De acordo com Salto, o desafio fiscal é melhorar a composição do gasto e conter o seu crescimento. Contudo, o próprio Congresso — que aprovou e compreende a necessidade de um arcabouço — não demonstra um alinhamento completo quanto a isso. “Temos um Legislativo muito forte, com uma estrutura muito boa, mas o Executivo está cada vez mais acuado. O presidente da República vetou a desoneração da folha de pagamento, e o Congresso derrubou esse veto, mas não foi responsabilizado por ter imposto uma lei que gerará uma renúncia na casa de R$ 20 bilhões sem compensação.”
Ao mesmo tempo, os Estados acionam a Justiça para evitar pagar a dívida com o governo federal, com várias contrapartidas não cumpridas ao longo dos anos. Segundo o economista, mesmo que se criem novas renegociações com os entes que estão em situação mais crítica, é essencial que haja imposições claras de pagamento. “E o STF não poderia ‘dar’ o perdão [à divida] e deixar o Estado sem pagar, que é o que está acontecendo.”

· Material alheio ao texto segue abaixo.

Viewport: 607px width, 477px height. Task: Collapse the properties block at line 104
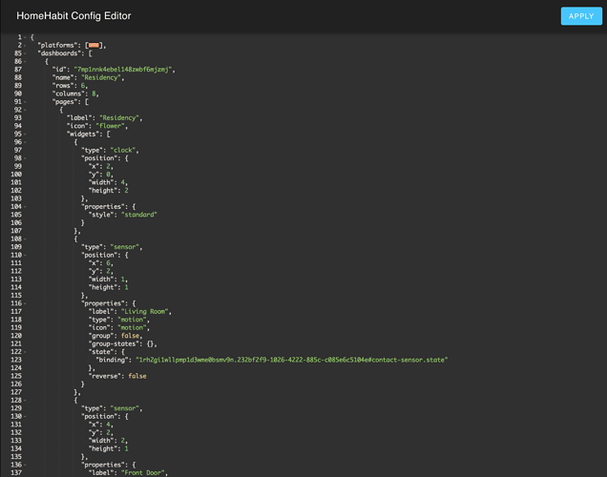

A solução deveria partir, então, do diálogo por uma contabilidade pública que ponha as contas nos trilhos. Isso seria possível com a criação de um conselho de gestão fiscal — como manda a Lei de Responsabilidade Fiscal —, composto por Estados, municípios, Supremo Tribunal Federal (STF) e União.
Estado gasta, mas não investe
Sem que se melhore a qualidade, a composição do gasto e que se limite o seu crescimento, Salto acrescenta, o caminho fica mais livre para o aumento da carga tributária, o que comprometerá as condições para o País se expandir.
“Outro grande desafio do Brasil é o crescimento econômico. Nós perdemos a capacidade de planejar, e o Estado brasileiro deixou de investir. O investimento público caiu, mas o privado aumentou muito pouco. Enquanto gastarmos muito e mal, continuaremos observando um crescimento baixo. A agenda prioritária, a meu ver, é melhorar a composição do gasto. Não conseguiremos reduzi-la tão cedo, mas já podemos conter a sua expansão com o arcabouço”, reflete.
Ainda em relação à composição dos gastos, Salto destaca que será possível reduzir as despesas obrigatórias (no futuro) ao se revisarem as rubricas orçamentárias que há décadas são carregadas inercialmente no orçamento, além do corte de programas governamentais que não dão mais resultados. “Assim, abriremos espaço no orçamento para contemplar despesas de melhor qualidade. A outra frente é conter as bombas fiscais que o Congresso vive aprovando, relacionadas à renúncia de receita”, conclui.